### Description of the task:
Wherever the records include pictures, skip them and transcribe all the rest word for word.

### Provided material:
-------------------------

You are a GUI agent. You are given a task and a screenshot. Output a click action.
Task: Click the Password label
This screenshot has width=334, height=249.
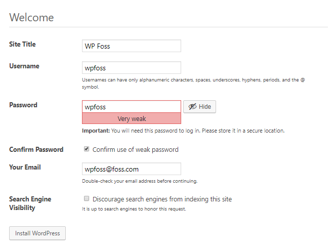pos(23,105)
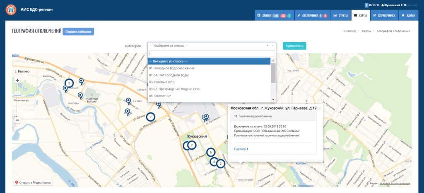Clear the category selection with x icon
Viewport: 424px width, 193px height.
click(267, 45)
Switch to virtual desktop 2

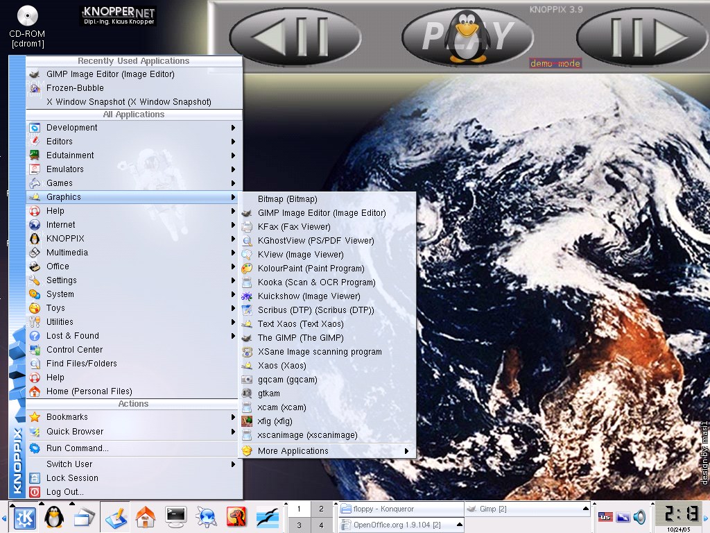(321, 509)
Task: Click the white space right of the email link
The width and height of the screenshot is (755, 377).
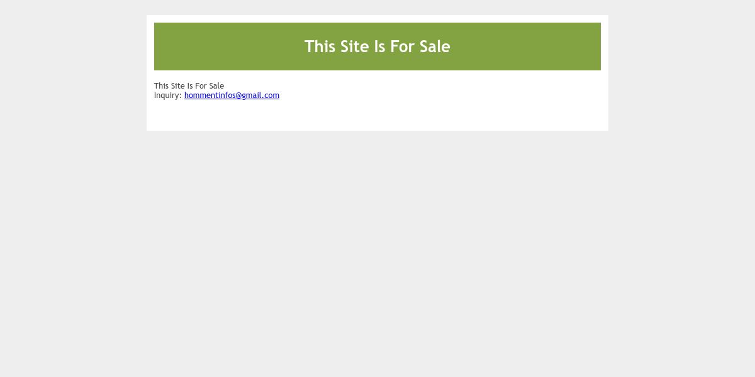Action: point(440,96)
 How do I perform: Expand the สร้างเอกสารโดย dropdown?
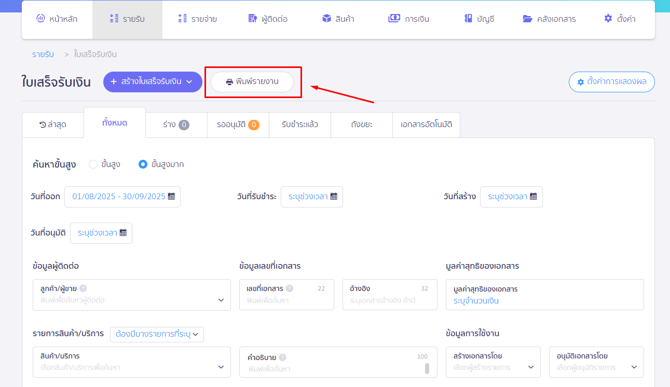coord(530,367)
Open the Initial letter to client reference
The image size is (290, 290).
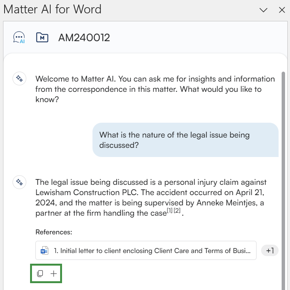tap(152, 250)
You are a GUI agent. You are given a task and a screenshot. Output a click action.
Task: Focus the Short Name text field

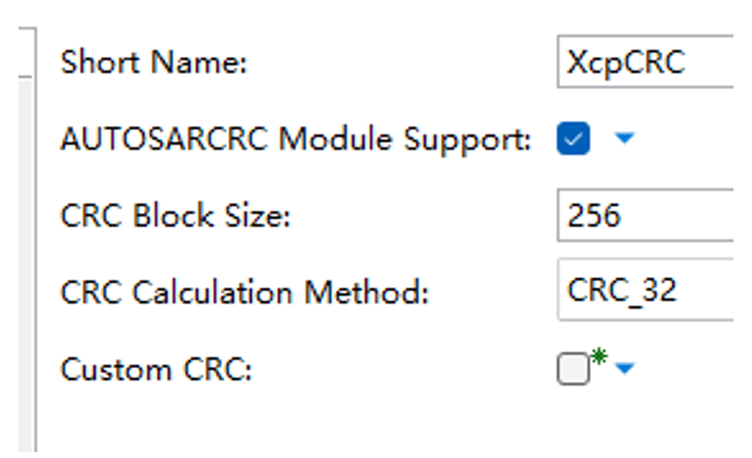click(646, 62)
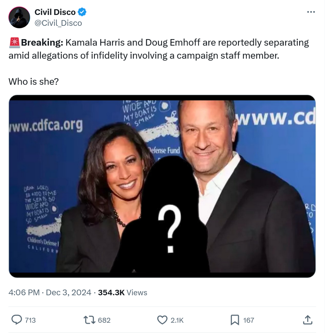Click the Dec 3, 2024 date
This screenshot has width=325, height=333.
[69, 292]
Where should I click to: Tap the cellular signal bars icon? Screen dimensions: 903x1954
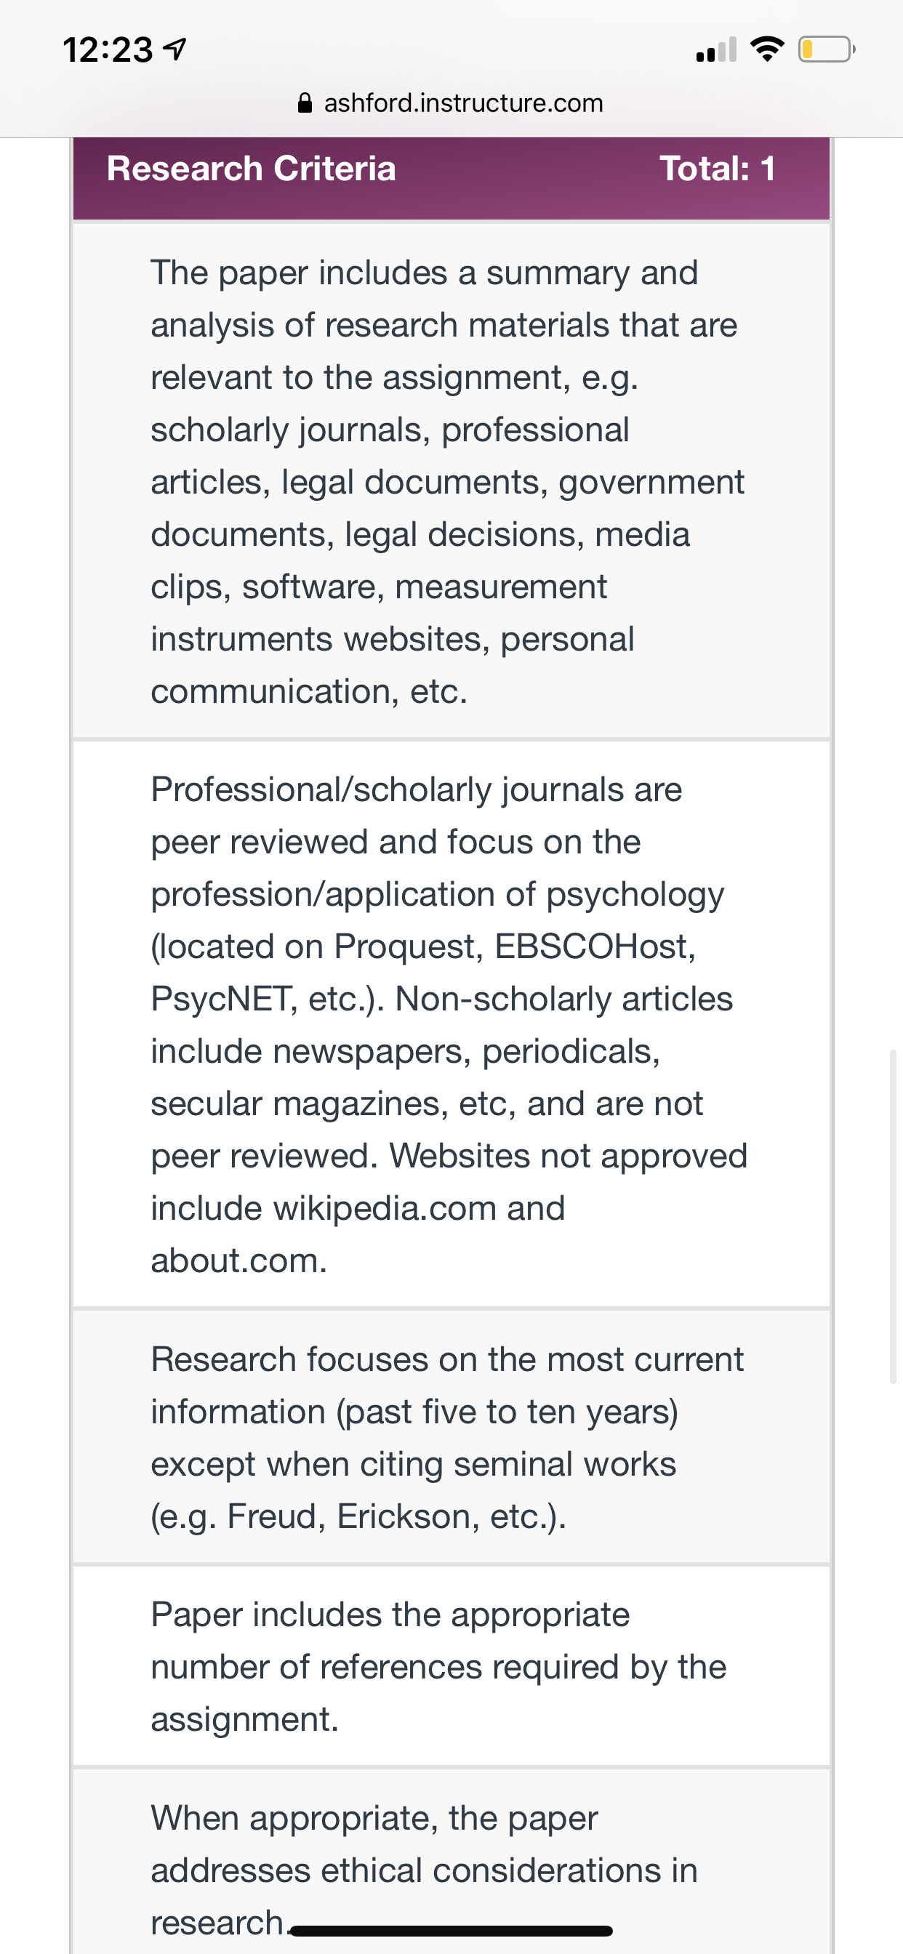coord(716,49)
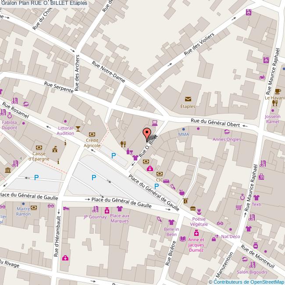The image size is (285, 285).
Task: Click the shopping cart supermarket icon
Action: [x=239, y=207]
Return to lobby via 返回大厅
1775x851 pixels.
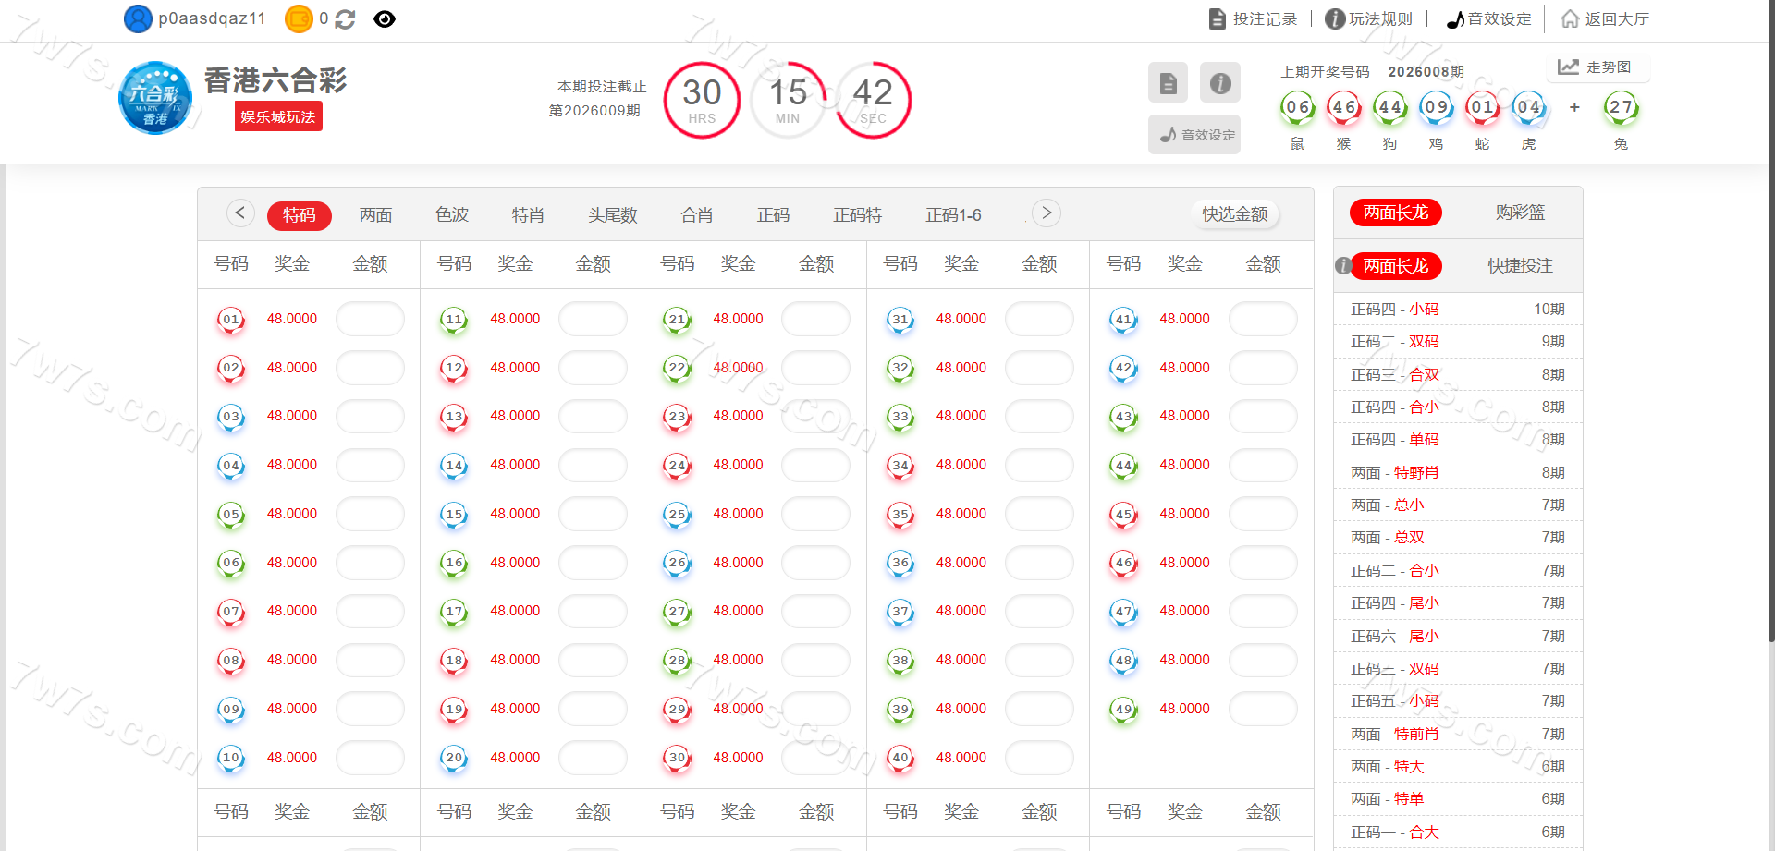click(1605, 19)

-------------------------

### Answer to the problem:
You are a GUI agent. You are given a task and a screenshot. Output a click action.
Task: Click the Password label
This screenshot has width=334, height=249.
pos(23,105)
Clear the category selection with x icon
Viewport: 424px width, 193px height.
click(267, 45)
Switch to virtual desktop 2

(321, 509)
Task: Click the white space right of the email link
The width and height of the screenshot is (755, 377).
Action: point(440,96)
 How do I perform: Expand the สร้างเอกสารโดย dropdown?
coord(530,367)
Open the Initial letter to client reference
The image size is (290, 290).
tap(152, 250)
You are a GUI agent. You are given a task and a screenshot. Output a click action.
Task: Focus the Short Name text field

click(646, 62)
Click the Dec 3, 2024 date
This screenshot has width=325, height=333.
[69, 292]
Where should I click to: Tap the cellular signal bars icon? Screen dimensions: 903x1954
coord(716,49)
The image size is (285, 285).
Task: Click the shopping cart supermarket icon
Action: [x=239, y=207]
Return to lobby via 返回大厅
1775x851 pixels.
click(1605, 19)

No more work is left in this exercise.